Le lundi 19 septembre 2011, sur ordre de la bourgmestre de Schaerbeek, 47 Roms ont été évacués de la gare du Nord. Après un vain détour par Bruxelles-ville, ils ont trouvé refuge sur la place Gaucheret, toujours à Schaerbeek, à l’abri des voitures, mais pas des intempéries. Une semaine plus tard, ils étaient 72 femmes, hommes et surtout enfants en bas âge. La plupart de ces personnes sont originaires d’un pays de l’Union européenne. Présentes sur le territoire belge depuis moins de trois mois, elles étaient considérées comme des «touristes» et n’avaient droit ni à l’aide sociale, ni à l’accueil. Dans l’urgence, le CPAS leur a néanmoins délivré colis alimentaires et premiers soins. Le 5 octobre, le Foyer schaerbeekois a réussi à mettre un bâtiment en attente de rénovation à disposition. Pour raisons juridiques, la bourgmestre a dû délivrer un ordre de réquisition en attendant la conclusion d’une convention d’occupation précaire. Cette solution n’est donc que provisoire. Après les trois mois, ces Roms peuvent faire une demande d’asile à l’Office des Étrangers. Mais, vu la jurisprudence récente, il y a de fortes chances que le Commissariat aux Réfugiés rejettera leur demande au terme de la procédure. Ils se retrouveront à nouveau dans l’illégalité et sans ressources. Sans une politique spécifique pour les Roms, construite par tous les niveaux de pouvoirs, à commencer par l’Europe, ces familles, comme 12 familles slovaques et tchèques contraintes de squatter un immeuble désaffecté à Ixelles depuis le mois d’août, et comme tant d’autres familles à venir, continueront à fuir la misère pour une autre misère.


 


1. En 2005 par exemple, on avait enregistré 15 957 demandes d’asile et en 2006, elles n’étaient que de 11 587, pour un total d’environ 19.941 en 2010.
2. Jusqu’à 42 691 demandeurs en 2000.
3. «Politique d’asile: une opinion publique manipulée», dans Démocratie du 1er janvier 2011.
4. Selon l’interprétation faite par l’Office des Étrangers en Belgique de la directive européenne 2004/229/35.

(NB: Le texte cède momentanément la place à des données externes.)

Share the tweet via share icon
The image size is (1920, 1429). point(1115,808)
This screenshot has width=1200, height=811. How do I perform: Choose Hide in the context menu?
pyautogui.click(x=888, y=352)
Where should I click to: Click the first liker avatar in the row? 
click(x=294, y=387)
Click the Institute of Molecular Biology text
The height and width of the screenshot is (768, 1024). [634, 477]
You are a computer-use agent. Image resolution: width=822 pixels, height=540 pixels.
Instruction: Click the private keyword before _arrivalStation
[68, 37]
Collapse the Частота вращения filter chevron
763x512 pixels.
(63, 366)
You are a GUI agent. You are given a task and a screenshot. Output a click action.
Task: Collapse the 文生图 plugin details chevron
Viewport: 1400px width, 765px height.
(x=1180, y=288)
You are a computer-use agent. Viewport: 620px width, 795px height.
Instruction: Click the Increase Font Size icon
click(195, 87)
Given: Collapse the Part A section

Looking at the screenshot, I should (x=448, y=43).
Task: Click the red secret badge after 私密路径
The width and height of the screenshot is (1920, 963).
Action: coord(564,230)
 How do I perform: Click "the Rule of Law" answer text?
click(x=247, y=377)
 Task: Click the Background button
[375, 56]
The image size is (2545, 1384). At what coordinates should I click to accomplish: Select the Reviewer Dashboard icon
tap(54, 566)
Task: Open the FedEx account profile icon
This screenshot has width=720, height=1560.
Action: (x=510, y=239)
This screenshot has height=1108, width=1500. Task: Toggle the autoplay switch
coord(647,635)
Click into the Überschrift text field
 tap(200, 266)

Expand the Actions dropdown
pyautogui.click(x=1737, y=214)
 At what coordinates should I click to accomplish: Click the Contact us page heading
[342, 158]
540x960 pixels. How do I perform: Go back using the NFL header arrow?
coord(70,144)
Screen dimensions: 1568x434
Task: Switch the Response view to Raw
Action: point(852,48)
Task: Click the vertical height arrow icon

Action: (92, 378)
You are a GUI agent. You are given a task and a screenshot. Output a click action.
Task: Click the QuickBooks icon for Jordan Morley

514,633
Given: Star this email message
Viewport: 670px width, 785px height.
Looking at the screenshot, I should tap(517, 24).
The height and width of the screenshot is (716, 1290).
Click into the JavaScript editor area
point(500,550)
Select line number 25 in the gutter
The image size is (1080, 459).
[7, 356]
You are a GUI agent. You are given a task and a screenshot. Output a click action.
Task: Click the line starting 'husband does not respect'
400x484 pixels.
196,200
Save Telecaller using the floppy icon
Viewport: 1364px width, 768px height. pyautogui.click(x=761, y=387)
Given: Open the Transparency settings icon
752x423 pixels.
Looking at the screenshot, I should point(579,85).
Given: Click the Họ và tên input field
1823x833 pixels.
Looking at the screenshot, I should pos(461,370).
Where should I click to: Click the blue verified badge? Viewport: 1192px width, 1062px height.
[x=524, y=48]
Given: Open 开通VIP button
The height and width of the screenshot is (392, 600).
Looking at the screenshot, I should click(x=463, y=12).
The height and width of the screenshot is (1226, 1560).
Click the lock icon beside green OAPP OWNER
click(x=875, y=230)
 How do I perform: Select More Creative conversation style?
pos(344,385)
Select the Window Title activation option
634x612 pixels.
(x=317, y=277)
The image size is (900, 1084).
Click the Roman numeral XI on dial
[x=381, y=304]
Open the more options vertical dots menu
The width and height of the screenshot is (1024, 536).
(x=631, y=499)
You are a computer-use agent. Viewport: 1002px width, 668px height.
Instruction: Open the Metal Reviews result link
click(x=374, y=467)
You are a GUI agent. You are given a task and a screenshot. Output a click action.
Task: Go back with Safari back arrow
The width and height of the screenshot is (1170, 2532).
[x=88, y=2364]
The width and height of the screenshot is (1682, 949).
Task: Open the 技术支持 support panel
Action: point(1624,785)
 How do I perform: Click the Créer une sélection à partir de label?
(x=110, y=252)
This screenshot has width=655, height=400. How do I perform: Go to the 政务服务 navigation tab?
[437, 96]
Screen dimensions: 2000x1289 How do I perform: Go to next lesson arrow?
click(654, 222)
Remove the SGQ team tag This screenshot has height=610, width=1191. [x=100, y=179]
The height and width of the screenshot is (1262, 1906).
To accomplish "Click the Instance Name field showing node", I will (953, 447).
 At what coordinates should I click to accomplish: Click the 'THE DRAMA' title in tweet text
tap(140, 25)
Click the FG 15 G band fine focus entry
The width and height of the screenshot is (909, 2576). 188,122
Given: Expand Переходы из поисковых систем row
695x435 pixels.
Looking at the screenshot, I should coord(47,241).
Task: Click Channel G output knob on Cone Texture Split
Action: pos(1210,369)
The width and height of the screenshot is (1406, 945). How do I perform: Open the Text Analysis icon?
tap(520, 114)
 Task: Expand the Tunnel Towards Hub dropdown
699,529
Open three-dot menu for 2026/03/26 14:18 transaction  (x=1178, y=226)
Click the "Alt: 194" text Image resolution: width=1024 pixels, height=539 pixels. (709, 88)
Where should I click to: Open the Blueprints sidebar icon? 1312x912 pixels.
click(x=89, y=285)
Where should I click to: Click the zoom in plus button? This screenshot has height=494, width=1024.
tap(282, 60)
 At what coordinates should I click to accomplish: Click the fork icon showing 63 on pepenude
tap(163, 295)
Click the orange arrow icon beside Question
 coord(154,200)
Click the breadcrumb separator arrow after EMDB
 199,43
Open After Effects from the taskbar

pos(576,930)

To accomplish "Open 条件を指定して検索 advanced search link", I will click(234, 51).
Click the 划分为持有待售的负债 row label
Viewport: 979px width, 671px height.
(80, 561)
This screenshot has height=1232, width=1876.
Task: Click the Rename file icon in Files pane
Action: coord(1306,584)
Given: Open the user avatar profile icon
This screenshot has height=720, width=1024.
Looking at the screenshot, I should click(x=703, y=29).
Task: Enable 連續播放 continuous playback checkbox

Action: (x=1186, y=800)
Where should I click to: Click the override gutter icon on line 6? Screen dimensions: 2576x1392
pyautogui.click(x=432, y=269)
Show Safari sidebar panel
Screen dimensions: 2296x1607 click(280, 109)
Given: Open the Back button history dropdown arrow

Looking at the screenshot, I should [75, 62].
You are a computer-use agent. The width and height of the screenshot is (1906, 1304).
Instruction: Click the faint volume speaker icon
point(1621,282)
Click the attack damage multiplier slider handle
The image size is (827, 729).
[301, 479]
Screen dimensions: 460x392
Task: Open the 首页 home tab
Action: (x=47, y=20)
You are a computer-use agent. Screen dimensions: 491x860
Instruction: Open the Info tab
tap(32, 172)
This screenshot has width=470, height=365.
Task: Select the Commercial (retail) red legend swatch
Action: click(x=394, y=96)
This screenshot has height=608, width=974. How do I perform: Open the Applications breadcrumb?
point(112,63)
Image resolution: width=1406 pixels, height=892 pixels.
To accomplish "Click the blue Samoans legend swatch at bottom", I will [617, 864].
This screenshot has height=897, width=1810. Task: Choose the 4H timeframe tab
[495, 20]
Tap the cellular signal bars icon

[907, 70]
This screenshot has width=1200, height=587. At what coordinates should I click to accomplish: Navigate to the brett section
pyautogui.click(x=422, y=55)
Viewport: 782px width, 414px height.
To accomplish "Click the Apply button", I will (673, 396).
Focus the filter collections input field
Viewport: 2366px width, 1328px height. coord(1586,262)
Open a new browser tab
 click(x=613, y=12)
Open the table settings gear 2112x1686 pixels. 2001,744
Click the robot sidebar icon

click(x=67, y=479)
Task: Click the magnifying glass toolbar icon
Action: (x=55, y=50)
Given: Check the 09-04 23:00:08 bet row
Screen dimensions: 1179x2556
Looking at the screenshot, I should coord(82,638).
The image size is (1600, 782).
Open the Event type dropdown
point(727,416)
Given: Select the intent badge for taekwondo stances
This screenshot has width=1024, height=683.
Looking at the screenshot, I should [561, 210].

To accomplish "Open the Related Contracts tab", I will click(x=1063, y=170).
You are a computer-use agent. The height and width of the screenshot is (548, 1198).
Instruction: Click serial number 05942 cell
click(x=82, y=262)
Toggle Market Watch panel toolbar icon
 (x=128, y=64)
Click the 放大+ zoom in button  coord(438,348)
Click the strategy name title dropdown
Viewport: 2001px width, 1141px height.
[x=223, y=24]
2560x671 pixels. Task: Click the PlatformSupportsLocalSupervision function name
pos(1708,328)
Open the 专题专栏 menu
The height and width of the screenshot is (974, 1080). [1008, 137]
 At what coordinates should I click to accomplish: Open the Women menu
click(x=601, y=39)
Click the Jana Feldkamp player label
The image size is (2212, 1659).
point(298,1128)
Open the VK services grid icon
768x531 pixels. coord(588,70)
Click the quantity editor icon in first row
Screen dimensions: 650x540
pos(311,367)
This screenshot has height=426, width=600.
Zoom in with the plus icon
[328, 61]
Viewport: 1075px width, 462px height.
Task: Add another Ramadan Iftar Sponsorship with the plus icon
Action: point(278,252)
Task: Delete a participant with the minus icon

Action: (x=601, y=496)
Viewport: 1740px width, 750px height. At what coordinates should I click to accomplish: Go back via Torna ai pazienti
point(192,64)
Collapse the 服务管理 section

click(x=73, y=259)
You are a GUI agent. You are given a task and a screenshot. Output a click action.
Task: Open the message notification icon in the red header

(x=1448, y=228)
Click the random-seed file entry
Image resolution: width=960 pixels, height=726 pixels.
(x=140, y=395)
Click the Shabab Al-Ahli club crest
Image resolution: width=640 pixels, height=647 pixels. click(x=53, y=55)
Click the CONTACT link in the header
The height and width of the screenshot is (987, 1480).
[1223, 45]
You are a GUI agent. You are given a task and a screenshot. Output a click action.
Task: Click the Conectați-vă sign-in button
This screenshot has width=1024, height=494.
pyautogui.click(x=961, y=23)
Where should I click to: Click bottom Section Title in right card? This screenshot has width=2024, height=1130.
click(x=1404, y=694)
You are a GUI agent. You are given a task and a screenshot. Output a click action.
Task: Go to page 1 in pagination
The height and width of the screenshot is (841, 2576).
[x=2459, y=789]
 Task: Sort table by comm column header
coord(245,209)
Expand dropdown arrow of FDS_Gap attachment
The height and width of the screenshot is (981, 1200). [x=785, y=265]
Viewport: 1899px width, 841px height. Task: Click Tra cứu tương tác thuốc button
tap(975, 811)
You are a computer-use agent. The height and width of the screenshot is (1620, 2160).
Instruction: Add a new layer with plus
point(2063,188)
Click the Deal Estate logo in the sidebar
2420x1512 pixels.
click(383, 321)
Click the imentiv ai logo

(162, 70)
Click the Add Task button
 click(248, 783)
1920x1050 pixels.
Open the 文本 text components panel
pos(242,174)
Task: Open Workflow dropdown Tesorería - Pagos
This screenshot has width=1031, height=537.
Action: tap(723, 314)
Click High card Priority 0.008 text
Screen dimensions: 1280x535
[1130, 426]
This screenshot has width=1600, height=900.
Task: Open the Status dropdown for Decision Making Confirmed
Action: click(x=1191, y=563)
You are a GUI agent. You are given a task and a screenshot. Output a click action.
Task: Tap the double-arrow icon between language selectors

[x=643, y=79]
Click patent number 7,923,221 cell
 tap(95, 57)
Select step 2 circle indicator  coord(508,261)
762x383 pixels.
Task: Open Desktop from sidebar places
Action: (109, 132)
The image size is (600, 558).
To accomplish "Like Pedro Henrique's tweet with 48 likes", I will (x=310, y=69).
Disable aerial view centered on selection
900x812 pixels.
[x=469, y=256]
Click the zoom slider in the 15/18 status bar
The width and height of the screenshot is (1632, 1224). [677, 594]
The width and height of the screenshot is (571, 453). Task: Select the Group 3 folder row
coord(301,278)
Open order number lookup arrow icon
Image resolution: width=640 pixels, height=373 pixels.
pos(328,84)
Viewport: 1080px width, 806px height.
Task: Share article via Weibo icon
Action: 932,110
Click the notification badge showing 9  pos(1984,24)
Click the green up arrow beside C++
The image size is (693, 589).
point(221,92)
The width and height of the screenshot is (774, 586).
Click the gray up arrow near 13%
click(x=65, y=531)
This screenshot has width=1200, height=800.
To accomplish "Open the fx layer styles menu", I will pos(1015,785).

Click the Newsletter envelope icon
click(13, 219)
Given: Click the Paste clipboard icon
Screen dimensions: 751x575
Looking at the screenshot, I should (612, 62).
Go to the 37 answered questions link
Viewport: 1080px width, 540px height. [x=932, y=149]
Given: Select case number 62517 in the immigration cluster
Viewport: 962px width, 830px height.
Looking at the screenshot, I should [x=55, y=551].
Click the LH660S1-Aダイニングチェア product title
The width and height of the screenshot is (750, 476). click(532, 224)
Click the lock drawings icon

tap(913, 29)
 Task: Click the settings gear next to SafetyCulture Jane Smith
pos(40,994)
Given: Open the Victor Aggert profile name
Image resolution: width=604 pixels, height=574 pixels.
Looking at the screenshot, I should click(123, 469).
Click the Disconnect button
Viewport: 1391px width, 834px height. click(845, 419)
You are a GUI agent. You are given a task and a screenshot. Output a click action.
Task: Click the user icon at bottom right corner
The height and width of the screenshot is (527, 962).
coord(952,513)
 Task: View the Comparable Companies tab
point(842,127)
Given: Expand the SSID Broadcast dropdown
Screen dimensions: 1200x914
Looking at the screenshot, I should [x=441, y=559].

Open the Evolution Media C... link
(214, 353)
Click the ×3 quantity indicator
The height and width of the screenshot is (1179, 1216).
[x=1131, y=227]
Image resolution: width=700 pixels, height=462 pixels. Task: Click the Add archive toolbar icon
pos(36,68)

5. À l’adoption du traité d’Amsterdam en 1997, il était prévu dans le protocole n° 6 – dit «protocole Aznar» – qu’en matière de droit d’asile pour les ressortissants des États membres de l’Union européenne «toute demande d’asile présentée par un ressortissant d’un État membre ne peut être prise en considération ou déclarée admissible par un autre État membre».
6. D’autant que la politique actuelle crée des victimes collatérales : le personnel de certains CPAS (Bruxelles, Schaerbeek...). Vu leur situation géographique, ils doivent gérer plus de demandes d’aide de migrants. Leur personnel n’est de facto pas capable d’y donner une réponse dans les plus brefs délais. Une politique d’accueil bien pensée doit aussi s’accompagner de moyens supplémentaires pour les structures qui doivent en assurer l’application quotidienne.